Now it is every damn thing.

We have had words today because I am so very happy with our new house and he is not going to bring me down. We are so lucky. You would think I have moved him to a slum the way he is talking.

I am going to point it out to him every time from now on.

OP posts:
pigandmonkey · 20/03/2021 17:06

It's true that it gets worse as they get older. My joy sucker didn't seem like this at all when we met. I don't remember it being like this the first few years either, but we had a baby, bought a house and I stopped working. It really started when we moved into the house. He pays the bills and we can't afford to buy a pair of garden gloves or rent a rototiller, but the bottle of single malt keeps reappearing. I stopped using the back garden last summer because every time the 2-year-old ran through his carrot patch he came out screaming (wfh).
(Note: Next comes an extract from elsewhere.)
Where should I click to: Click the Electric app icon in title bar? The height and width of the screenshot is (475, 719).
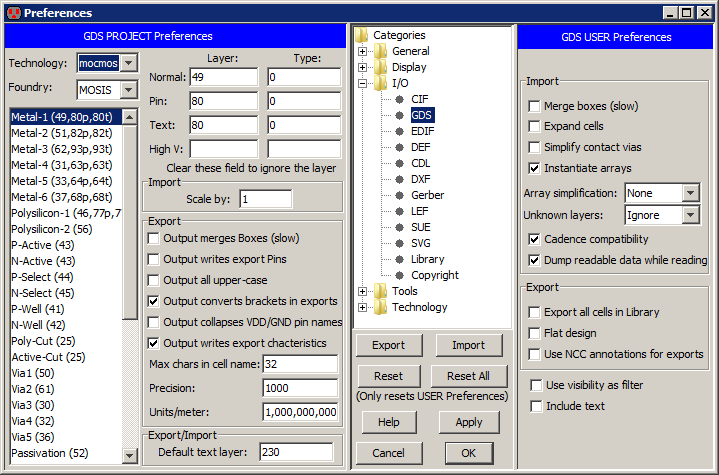pos(12,13)
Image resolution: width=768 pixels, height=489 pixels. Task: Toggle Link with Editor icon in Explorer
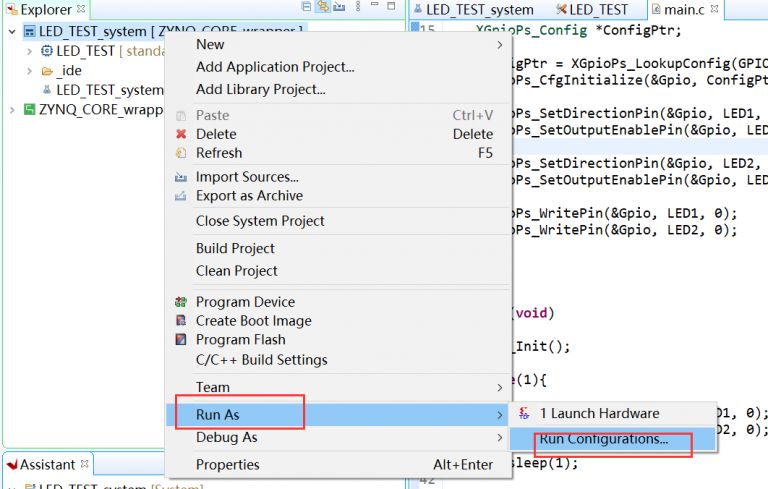tap(322, 9)
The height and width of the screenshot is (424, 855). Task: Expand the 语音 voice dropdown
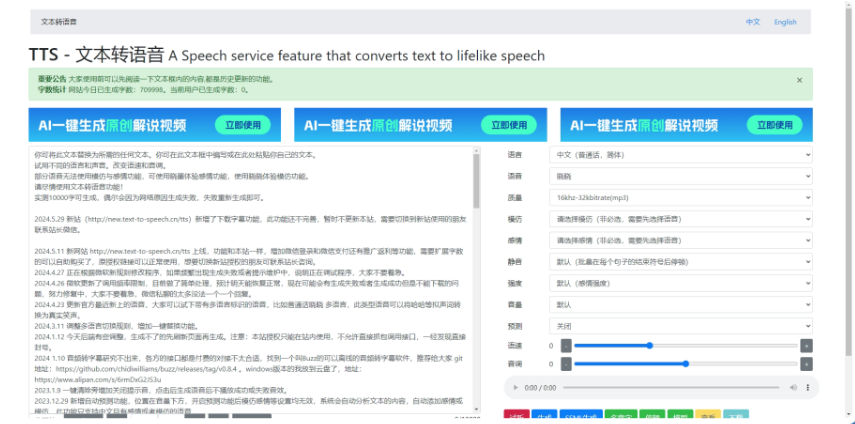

I decided to reclaim the garden this summer for me and DS and he doesn't seem to like it. He says he will turn over the earth with a spade but he will do a pisspoor job and will probably decide that he should take charge of it again this year. I have strawberries that need to be cleaned up before summer and he told me it's too early for that. He can't just let me get on with it, I have to get a negative opinion about my plan.